TASK INSTRUCTIONS: Compute how many lines in the entries below include the string "will". Only the number is wanted.

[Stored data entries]
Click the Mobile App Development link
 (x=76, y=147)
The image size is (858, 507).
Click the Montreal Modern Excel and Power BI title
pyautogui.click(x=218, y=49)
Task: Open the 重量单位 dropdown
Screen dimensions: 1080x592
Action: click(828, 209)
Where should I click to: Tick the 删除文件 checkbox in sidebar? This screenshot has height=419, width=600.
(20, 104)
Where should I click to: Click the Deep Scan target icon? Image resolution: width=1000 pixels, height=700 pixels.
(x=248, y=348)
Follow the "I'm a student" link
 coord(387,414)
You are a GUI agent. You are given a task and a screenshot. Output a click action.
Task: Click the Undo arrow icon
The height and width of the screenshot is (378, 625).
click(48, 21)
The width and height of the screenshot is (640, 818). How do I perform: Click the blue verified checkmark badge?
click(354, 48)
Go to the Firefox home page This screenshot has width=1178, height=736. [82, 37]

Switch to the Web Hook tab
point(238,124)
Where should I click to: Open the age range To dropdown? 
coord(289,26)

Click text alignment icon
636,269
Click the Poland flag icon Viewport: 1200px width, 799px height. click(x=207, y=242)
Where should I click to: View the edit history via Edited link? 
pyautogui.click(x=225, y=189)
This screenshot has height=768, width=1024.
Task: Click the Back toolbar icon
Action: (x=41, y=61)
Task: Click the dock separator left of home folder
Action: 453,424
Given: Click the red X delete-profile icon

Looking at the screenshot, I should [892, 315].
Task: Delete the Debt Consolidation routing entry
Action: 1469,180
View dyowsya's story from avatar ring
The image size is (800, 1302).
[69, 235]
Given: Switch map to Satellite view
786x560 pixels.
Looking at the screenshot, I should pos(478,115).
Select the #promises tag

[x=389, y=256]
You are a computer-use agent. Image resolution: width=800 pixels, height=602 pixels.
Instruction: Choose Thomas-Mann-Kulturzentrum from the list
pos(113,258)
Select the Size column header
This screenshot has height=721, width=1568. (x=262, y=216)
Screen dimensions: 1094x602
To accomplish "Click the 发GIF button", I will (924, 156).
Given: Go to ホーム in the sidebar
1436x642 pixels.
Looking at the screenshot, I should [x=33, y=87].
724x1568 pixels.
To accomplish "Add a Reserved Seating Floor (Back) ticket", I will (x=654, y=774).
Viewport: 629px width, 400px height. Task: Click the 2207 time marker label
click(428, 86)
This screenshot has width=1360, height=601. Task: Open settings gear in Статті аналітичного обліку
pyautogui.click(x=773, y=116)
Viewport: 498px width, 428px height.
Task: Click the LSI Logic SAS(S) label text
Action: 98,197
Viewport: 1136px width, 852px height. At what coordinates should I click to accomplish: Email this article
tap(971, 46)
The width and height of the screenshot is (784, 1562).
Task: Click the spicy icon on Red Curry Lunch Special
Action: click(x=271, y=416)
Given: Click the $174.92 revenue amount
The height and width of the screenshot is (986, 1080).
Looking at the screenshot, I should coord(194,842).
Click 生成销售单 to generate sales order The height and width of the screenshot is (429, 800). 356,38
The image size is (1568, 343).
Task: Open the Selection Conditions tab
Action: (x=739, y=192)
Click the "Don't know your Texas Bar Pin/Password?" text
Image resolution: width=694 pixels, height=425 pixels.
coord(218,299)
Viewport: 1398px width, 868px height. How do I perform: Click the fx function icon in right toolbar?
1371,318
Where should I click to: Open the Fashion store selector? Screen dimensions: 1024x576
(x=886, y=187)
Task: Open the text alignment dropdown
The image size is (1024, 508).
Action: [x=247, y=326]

OUTPUT FOR THIS TASK: 2